→ The exercise: Extract every line of the entries below that contains the string "blue", and copy each one without changes.

(Entries for locating text and items)
※ ※ ※

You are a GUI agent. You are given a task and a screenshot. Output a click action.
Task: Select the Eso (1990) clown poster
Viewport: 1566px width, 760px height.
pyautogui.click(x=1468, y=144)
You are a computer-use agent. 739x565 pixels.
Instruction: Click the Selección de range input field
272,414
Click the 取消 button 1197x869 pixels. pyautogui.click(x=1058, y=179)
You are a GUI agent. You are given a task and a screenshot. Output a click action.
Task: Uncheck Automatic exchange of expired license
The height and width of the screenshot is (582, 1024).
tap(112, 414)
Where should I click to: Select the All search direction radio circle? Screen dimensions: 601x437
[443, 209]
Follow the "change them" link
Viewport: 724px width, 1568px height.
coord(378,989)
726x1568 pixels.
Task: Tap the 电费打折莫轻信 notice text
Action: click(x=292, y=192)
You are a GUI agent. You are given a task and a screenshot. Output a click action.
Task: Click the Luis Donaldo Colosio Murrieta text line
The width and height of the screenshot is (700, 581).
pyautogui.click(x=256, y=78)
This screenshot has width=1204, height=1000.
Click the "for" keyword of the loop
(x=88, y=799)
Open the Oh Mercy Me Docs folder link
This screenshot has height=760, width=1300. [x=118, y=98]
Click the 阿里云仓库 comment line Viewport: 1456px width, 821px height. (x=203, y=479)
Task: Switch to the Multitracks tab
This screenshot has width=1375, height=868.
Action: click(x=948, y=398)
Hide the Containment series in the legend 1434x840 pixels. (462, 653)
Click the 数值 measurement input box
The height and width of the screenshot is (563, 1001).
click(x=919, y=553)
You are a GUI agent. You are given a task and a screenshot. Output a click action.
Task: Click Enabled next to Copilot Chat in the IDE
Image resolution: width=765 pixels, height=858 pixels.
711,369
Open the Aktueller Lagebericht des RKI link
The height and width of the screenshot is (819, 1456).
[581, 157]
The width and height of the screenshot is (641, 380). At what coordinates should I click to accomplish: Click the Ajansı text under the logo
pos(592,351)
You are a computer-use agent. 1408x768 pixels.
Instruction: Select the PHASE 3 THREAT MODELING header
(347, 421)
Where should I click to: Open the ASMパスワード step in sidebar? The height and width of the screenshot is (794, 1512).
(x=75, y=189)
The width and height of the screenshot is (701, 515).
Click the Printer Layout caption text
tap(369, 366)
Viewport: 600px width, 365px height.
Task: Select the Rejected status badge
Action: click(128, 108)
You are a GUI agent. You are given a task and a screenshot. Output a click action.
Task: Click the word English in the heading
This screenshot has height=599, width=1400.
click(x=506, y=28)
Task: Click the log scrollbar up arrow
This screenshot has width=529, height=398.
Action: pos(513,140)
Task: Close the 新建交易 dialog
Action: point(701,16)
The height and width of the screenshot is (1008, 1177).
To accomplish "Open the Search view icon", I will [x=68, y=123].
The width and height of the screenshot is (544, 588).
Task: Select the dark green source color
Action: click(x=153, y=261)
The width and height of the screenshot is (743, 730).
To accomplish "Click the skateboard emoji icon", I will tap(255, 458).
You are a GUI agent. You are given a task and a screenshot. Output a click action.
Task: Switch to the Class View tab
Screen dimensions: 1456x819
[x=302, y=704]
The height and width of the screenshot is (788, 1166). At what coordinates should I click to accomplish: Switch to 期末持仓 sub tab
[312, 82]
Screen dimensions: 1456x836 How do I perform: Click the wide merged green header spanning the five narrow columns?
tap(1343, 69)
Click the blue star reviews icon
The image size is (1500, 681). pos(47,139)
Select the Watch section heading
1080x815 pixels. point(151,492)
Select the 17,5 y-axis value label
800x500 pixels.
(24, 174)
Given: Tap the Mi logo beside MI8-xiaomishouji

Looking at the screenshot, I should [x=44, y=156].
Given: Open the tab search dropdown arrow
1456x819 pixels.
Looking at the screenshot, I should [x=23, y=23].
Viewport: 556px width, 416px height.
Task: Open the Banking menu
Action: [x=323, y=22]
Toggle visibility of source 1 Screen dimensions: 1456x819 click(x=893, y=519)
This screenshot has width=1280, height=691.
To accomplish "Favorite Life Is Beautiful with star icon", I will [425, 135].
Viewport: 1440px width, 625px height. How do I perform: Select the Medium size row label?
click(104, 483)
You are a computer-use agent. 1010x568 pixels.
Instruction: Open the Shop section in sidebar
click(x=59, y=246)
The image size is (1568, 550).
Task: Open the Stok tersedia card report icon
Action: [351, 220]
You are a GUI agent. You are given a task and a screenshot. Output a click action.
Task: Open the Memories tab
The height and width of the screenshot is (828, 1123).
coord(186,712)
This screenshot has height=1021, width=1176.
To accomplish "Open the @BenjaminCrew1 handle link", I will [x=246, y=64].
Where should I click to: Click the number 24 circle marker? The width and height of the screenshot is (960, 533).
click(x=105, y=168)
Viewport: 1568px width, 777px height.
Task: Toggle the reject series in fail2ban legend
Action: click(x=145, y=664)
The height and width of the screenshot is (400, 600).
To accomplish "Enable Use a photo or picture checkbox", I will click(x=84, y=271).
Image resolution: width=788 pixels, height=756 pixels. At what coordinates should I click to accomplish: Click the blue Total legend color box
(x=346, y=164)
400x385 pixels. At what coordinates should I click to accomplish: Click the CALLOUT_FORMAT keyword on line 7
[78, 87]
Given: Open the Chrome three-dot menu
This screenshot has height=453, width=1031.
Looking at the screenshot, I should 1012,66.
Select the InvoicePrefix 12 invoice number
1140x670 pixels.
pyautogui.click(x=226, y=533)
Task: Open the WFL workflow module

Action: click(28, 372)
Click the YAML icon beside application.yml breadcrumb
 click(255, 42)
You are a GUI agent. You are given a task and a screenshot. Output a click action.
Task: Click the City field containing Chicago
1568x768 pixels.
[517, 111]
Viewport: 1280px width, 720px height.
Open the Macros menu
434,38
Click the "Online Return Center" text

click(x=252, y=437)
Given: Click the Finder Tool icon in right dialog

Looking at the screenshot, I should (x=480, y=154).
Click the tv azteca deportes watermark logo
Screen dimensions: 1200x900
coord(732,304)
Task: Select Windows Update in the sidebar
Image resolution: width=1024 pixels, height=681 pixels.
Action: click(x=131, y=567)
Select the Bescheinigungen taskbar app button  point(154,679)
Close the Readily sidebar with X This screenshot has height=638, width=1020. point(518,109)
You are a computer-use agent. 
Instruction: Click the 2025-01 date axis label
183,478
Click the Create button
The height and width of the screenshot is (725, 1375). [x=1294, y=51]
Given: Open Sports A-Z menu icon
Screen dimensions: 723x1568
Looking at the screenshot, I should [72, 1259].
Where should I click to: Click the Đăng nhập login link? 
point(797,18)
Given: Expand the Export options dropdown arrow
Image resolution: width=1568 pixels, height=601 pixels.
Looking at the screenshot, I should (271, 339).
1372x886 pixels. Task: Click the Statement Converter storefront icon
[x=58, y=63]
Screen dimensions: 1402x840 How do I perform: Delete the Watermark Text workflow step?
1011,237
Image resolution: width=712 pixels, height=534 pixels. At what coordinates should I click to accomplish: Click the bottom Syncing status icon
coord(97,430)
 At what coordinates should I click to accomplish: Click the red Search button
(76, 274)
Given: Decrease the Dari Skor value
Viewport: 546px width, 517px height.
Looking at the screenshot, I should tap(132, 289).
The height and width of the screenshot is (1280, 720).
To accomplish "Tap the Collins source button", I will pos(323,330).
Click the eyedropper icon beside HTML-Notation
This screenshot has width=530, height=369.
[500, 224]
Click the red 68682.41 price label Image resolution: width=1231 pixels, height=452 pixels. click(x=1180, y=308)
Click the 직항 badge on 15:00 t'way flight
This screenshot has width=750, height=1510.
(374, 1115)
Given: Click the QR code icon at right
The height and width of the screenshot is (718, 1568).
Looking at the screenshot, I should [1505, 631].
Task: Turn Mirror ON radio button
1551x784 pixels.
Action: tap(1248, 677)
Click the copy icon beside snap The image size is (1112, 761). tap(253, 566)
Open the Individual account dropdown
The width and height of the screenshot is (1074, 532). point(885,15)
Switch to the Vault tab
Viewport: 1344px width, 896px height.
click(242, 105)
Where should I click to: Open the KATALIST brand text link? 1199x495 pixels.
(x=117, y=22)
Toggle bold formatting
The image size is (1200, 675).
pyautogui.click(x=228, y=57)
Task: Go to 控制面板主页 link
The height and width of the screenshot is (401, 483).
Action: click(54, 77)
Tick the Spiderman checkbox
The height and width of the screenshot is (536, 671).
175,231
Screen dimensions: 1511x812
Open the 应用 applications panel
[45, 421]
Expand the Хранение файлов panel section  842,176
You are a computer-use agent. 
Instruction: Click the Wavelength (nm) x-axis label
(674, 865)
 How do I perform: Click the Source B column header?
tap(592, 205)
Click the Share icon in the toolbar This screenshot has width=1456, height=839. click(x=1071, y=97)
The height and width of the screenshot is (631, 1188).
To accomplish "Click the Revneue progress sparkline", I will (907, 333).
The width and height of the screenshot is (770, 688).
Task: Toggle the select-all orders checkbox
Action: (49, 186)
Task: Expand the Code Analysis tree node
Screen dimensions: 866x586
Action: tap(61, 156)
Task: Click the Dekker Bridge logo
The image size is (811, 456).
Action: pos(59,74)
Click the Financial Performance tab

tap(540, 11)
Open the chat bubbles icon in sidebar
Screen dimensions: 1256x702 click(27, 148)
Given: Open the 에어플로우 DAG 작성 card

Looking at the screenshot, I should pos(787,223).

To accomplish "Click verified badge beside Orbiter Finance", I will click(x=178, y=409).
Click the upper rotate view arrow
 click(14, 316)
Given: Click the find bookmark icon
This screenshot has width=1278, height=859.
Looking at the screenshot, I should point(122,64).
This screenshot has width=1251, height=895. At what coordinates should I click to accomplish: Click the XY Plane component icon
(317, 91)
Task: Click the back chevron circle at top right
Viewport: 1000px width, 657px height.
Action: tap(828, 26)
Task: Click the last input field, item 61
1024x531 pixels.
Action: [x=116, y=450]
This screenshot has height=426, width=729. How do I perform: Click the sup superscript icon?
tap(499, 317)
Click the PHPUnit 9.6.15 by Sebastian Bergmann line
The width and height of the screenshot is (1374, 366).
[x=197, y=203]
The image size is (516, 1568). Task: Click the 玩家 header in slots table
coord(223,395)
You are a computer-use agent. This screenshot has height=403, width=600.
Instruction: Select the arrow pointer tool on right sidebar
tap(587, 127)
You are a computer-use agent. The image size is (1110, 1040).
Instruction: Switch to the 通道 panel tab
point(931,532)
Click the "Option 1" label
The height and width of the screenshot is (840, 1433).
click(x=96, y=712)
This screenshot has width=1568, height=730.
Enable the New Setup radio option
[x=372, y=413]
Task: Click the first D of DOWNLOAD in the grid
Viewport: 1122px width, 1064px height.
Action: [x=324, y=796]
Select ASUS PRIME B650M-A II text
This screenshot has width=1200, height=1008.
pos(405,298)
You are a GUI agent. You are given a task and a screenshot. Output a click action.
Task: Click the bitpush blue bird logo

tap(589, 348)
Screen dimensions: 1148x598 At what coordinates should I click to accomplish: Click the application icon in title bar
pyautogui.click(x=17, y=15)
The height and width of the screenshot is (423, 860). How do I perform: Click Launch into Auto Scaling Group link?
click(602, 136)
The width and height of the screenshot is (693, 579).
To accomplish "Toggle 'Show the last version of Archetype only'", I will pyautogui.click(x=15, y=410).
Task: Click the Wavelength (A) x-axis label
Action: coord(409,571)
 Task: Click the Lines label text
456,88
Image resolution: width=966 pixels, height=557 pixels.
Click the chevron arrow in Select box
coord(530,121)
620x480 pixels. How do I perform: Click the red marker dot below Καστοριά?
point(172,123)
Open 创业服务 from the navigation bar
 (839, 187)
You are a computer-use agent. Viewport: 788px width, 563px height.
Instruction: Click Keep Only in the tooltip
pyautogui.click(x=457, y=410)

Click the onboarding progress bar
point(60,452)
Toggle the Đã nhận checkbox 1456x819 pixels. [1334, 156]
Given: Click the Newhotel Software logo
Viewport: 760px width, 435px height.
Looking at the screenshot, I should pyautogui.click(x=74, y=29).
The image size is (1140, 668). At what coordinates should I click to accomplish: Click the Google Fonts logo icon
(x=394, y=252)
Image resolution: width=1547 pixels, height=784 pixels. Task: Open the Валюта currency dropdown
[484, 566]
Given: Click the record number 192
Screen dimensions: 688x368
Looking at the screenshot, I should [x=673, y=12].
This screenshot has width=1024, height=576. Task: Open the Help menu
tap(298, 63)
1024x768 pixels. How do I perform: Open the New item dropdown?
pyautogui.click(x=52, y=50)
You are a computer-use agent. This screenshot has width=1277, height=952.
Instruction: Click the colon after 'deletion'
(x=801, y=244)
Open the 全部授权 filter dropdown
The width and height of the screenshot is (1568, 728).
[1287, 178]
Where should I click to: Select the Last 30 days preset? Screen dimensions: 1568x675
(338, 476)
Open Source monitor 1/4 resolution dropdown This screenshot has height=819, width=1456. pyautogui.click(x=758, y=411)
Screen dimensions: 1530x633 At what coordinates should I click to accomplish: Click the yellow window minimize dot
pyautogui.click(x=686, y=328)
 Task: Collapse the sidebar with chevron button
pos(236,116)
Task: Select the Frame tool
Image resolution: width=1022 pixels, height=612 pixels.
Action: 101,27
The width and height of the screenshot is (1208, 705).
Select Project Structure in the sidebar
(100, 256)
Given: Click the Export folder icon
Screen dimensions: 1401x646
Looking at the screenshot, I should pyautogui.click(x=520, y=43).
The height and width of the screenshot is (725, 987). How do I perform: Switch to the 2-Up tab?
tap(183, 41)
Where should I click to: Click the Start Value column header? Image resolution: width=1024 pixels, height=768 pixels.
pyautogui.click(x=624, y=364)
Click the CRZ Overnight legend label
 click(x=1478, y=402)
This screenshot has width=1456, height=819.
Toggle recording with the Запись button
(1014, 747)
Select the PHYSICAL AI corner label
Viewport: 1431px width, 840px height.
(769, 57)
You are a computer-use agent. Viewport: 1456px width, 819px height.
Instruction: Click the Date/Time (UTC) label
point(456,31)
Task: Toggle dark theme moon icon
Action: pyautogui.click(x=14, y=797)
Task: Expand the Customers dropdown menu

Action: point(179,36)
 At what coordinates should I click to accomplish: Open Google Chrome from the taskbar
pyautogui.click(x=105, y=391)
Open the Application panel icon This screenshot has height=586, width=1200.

※ ※ ※

→ Full solution:
Click the blue star reviews icon
Image resolution: width=788 pixels, height=756 pixels. At what coordinates should I click to accomplish: Click the blue Total legend color box
Task: Click the bitpush blue bird logo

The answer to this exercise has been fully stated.